- **Saved entries**:
»»

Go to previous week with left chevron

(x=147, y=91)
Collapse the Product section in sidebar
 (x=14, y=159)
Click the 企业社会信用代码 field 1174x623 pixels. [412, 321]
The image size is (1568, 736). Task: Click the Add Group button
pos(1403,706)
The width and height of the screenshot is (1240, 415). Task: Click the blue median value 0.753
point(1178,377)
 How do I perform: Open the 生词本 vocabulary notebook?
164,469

««

- **Prompt**: Could you restate every record word for word?

- **Result of this exercise**:
Go to previous week with left chevron

(x=147, y=91)
Collapse the Product section in sidebar
 (x=14, y=159)
Click the 企业社会信用代码 field 1174x623 pixels. [412, 321]
The image size is (1568, 736). Task: Click the Add Group button
pos(1403,706)
The width and height of the screenshot is (1240, 415). Task: Click the blue median value 0.753
point(1178,377)
 How do I perform: Open the 生词本 vocabulary notebook?
164,469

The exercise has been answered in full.